In this post we’ll consider some of the pros and cons of each of those options.

Should Couples Combine Their Money?

If you’re married or are in an equally serious relationship that you’re confident will stand the test of time, I recommend that you merge your finances 100%. That’s probably because I’m married and the merger setup has worked really well for us. I believe that uniting money and having joint bank and credit accounts is the best way to work as a team to overcome challenges and to accomplish your shared long-term financial goals.

When you’re in a committed relationship, all financial decisions should be discussed and shared equally. It doesn’t matter if only one person works, or if one person earns much more than the other. You should decide as a couple how to budget, how much to save, whether to buy a home, and so on. Uniting everything also makes managing money easier because you have fewer accounts and administrative tasks to handle.

Those are wonderful pros, but what about the cons? The downside to tying a financial knot with someone is that untwisting it can be a real nightmare if the relationship ends. Joint mortgages, credit cards, and bank accounts can be very difficult to separate even with a formal court-ordered divorce decree. Another problem is that some couples may never agree on certain issues, like creating a spending plan or on how much debt they should carry. Maybe one person is a die-hard saver and the other is a wild-eyed spender—you see where I’m going.
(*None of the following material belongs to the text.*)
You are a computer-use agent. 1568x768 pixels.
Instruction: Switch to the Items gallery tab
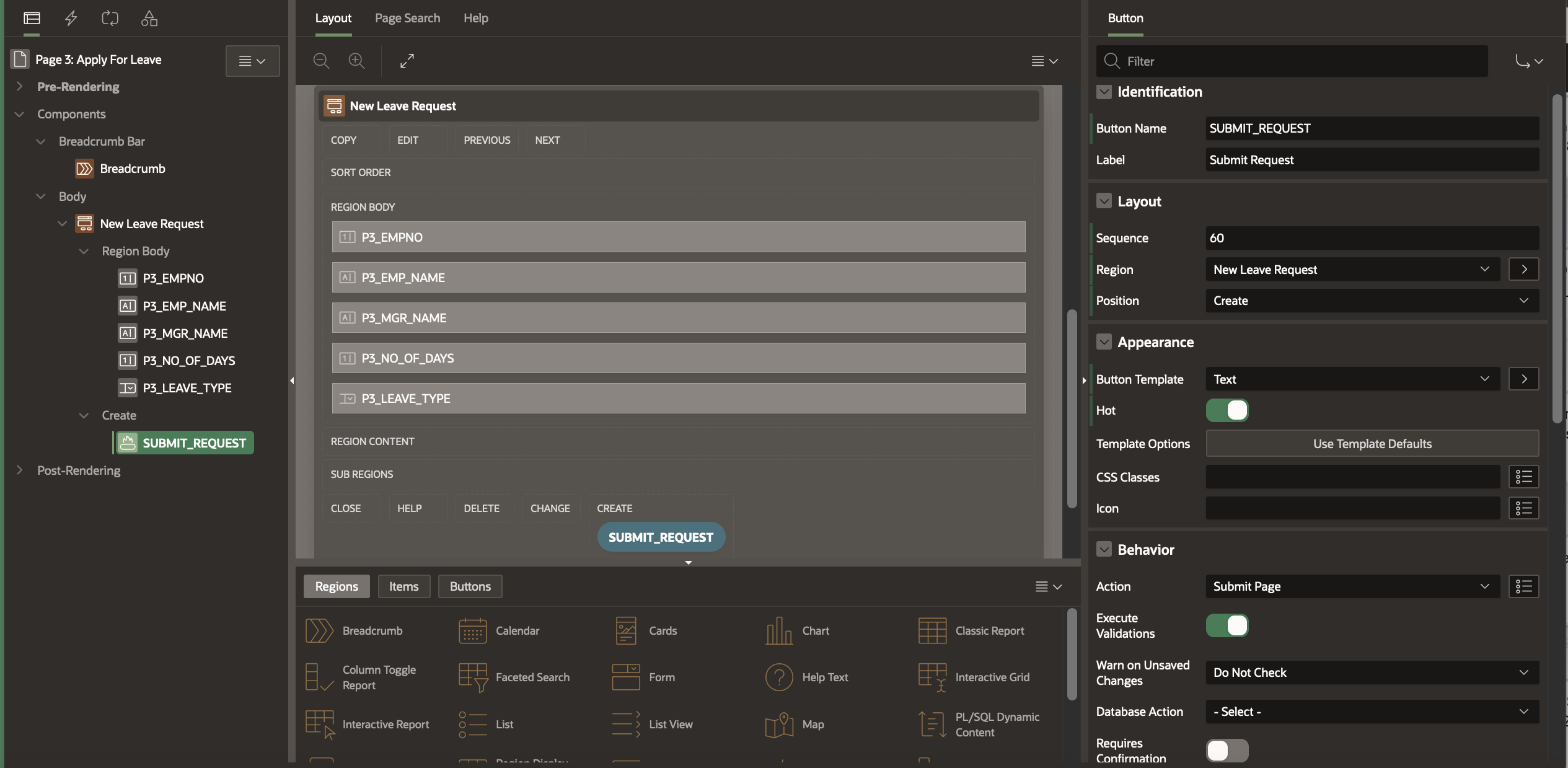[403, 586]
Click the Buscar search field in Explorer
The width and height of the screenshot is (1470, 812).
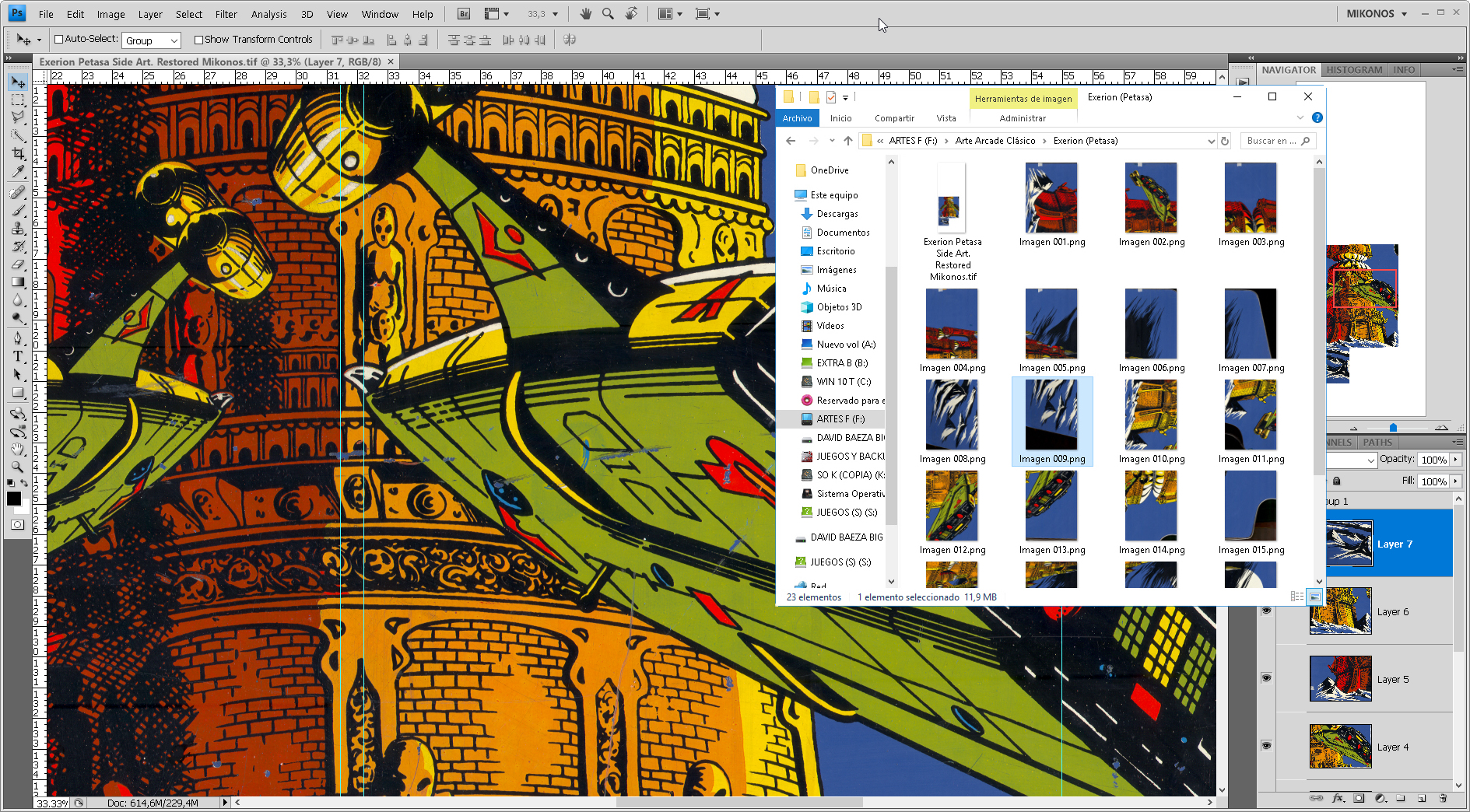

How a Couple Can Split Up Their Finances 

Differences in your financial personalities should ideally be rectified by agreeing on a budget, so priorities—such as housing, food, savings, and debt payments—always come first. But if you know your partner well enough to know that your financial philosophies will never jive, it may be wise to split up your finances—or at least a portion of them. One option is to have joint checking and savings accounts but to also have individual accounts. It’s a “yours, mine, and ours” approach where one or both people contribute to the family pool, but each maintains a separate account to manage themselves, without the other person looking over their shoulder.

If you’ve managed your finances for years, you may feel more comfortable hanging on to some amount of financial autonomy.

As I mentioned, this isn’t the tactic that I take, but it certainly could help keep the peace if one person dominates the finances and doesn’t give the partner any leeway. This setup tends to be common with people who come together after being on their own for a while. If you’ve managed your finances for years, you may feel more comfortable hanging on to some amount of financial autonomy. The downside to this approach is that there’s more bookkeeping to do. You need to establish what flat amount or percentage is equitable for each person to contribute to the joint kitty and which expenses should be shared.